There are intersections between data modelling and data quality. In examining those we can use a data quality mind map published recently on this blog:
Data Modelling and Data Quality Dimensions:
Some data quality dimensions are closely related to data modelling and a given data model can impact these data quality dimensions. This is the case for:
- Data integrity, as the relationship rules in a traditional entity-relation based data model fosters the integrity of the data controlled in databases. The weak sides are, that sometimes these rules are too rigid to describe actual real-world entities and that the integrity across several databases is not covered. To discover the latter one, we may use data profiling methods.
- Data validity, as field definitions and relationship rules controls that only data that is considered valid can enter the database.

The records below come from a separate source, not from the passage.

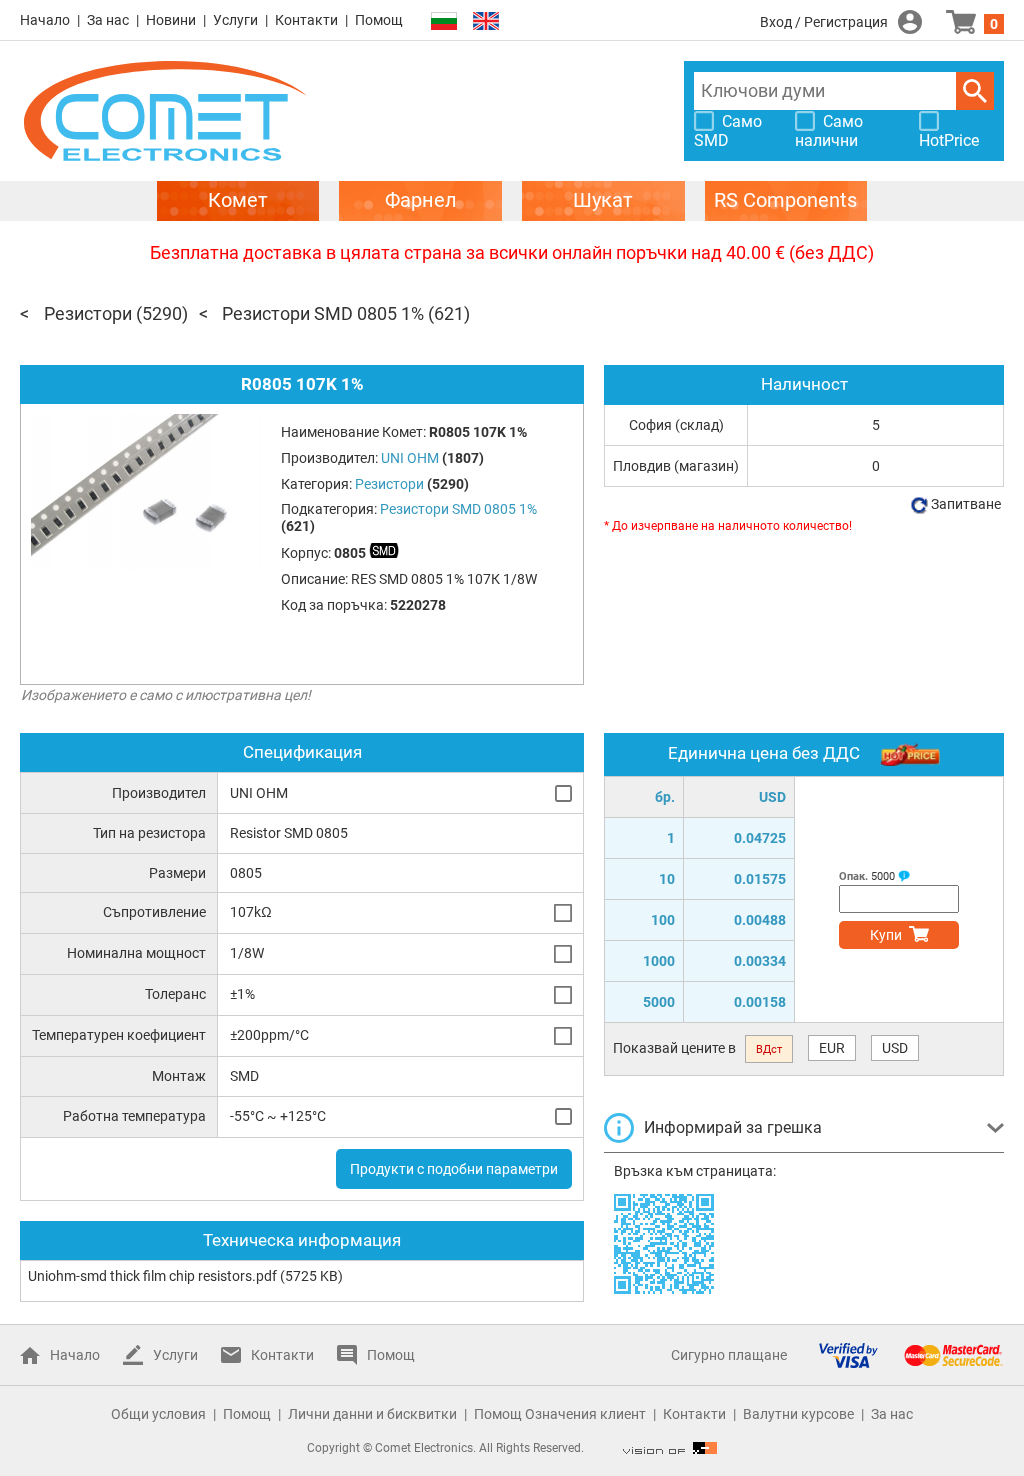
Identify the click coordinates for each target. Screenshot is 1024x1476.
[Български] (444, 21)
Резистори (88, 313)
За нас (108, 20)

Some other data quality dimensions must be solved with either extended data models and/or alternative methodologies. This is the case for:
- Data completeness:
- A common scenario is that for example a data model born in the United States will set the state field within an address as mandatory and probably to accept only a value from a reference list of 50 states. This will not work in the rest of world. So, in order to not getting crap or not getting data at all, you will either need to extend the model or loosening the model and control completeness otherwise.
- With data about products the big pain is that different groups of products require different data elements. This can be solved with a very granular data model – with possible performance issues, or a very customized data model – with scalability and other issues as a result.
- Data uniqueness: A common scenario here is that names and addresses can be spelled in many ways despite that they reflect the same real-world entity. We can use identity resolution (and data matching) to detect this and then model how we link data records with real world duplicates together in a looser or tighter way.
Emerging technologies:
Some of the emerging technologies in the data storing realm are presenting new ways of solving the challenges we have with data quality and traditional entity-relationship based data models.
Graph databases and document databases allows for describing and operating data models better aligned with the real world. This topic was examined in the post Encompassing Relational, Document and Graph the Best Way.
In the Product Data Lake venture I am working with right now we are also aiming to solve the data integrity, data validity and data completeness issues with product data (or product information if you like) using these emerging technologies. This includes solving issues with geographical diversity and varying completeness requirements through a granular data model that is scalable, not only seen within a given company but also across a whole business ecosystem encompassing many enterprises belonging to the same (data) supply chain.